C’est bien une question d’énergie qui se joue dans ces découvertes, liées à des univers qui passent du musical au bruit, et où la qualité du son (timbre, volume, saturation, réverbération…) compte tout autant sinon plus que le contenu du son lui-même (hauteur, accords, rythme…). Pour Ossang :

Voir arriver à la suite des Sex Pistols : The Cramps, pil, Joy Division, Throbbing Gristle, Cabaret Voltaire, Birthday Party, cela représentait un jusqu’au-boutisme, mais aussi l’invention d’un son. Ce qui était important dans ces groupes, c’est le son. Ce n’est pas seulement de la musique, il y a le choc du son. Un grand groupe avait d’abord un son. Inventer un son, c’est quelque chose. Faire du rock’n’roll, c’est d’abord faire du bruit. La guitare électrique, dès le départ, fait beaucoup de bruit – comme le soulignait Poison Ivy des Cramps à propos du Rockabilly originel.
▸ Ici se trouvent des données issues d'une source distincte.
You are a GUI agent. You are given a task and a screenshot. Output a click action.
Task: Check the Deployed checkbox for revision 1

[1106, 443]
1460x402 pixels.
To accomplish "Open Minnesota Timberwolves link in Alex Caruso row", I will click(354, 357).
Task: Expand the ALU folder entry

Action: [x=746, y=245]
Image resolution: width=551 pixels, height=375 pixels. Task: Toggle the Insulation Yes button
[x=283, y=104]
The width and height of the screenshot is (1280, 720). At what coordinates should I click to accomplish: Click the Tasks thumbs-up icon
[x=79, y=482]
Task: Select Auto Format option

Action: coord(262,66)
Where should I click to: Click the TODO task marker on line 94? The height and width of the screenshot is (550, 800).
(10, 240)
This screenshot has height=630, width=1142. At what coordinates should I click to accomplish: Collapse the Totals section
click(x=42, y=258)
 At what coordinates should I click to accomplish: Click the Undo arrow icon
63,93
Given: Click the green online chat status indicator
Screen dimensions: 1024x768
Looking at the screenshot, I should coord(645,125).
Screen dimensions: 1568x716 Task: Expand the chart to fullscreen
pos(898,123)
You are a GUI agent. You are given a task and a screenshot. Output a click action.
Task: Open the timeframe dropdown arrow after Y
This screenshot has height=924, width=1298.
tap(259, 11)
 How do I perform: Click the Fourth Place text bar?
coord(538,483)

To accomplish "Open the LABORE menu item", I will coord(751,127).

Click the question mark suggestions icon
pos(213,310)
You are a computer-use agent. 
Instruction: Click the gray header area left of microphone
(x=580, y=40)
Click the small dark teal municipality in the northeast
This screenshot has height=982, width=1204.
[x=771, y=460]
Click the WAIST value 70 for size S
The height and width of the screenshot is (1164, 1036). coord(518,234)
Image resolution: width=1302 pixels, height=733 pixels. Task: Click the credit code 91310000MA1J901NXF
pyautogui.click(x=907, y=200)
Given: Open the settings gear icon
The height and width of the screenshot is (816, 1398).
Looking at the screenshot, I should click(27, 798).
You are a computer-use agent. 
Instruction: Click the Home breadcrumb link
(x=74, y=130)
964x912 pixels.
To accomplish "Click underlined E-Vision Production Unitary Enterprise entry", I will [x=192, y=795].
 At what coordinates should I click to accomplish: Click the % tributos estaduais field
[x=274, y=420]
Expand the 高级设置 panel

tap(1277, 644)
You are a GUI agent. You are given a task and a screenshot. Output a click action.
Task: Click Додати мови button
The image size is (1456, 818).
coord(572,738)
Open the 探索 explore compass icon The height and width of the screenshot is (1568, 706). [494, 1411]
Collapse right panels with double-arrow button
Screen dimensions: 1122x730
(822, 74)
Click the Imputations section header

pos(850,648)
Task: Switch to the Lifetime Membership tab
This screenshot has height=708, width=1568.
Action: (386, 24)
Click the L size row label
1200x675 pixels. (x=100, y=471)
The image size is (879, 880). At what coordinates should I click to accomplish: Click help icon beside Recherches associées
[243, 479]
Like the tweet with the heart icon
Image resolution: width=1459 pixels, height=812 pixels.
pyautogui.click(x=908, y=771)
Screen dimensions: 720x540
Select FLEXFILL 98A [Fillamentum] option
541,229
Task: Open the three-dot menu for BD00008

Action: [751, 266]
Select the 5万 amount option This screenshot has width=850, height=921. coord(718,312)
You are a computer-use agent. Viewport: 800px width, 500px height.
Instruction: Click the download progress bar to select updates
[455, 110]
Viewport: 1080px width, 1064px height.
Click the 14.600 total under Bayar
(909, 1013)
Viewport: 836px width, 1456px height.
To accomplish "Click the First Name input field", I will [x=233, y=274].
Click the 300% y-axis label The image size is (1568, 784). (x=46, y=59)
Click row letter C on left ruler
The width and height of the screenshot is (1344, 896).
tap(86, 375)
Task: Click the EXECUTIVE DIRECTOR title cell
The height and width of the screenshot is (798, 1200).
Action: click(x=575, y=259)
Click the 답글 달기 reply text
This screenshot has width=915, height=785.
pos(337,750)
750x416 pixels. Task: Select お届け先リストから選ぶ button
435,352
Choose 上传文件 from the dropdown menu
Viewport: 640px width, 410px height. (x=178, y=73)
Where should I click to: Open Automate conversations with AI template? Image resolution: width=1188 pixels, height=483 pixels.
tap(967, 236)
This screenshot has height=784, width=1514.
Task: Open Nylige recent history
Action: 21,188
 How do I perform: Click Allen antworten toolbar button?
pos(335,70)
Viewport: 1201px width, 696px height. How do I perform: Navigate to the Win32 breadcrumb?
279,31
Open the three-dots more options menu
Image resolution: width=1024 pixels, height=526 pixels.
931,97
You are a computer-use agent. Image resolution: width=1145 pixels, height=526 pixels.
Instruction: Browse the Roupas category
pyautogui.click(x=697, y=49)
Et ce bruit deviendra logiquement pour lui le nouveau moteur de l’écriture :

J’ai toujours écrit mes textes en musique. Mon grand ami, Olivier, dit Pronto Rushtonsky dans mkb avait des copains dont les parents étaient intellectuels, ou écrivains. Il avait été sidéré de m’entendre écrire dans le bruit cependant que lesdits écrivains « sérieux » exigeaient le silence pour écrire – il fallait que les enfants fassent silence, que le père se retire dans son bureau afin de pouvoir écrire, tandis que j’écrivais depuis le chaos sonore. « Tu écris là-dedans ?! », me demandait-il.

Ossang qualifiera alors ses films de « SILENT MOVIES BRUITISTES ! » et son cinéma de « NOISE’N’ROLL ».

Hurtado, baigné dans un environnement d’usines qui ne s’arrêtent pas la nuit, et qu’il appréhende comme « vivantes, belles comme des étoiles dans le ciel », cherche à faire des sons avant de faire de la musique. Il interrompt par exemple une première collaboration avec un ami, qu’il ne trouve pas assez bruitiste :

Je cherchais une déstructuration de la musique, comme si on enfilait un gant à l’envers, comme si on repartait dans l’histoire mais en déchaussant l’histoire, comme si on enlevait les semelles de l’histoire. On tire la nappe sur la table, tout chavire, tout se casse la gueule, tout tombe, c’est ce que je cherchais, on fait tomber les bases de tout ce qu’on a appris.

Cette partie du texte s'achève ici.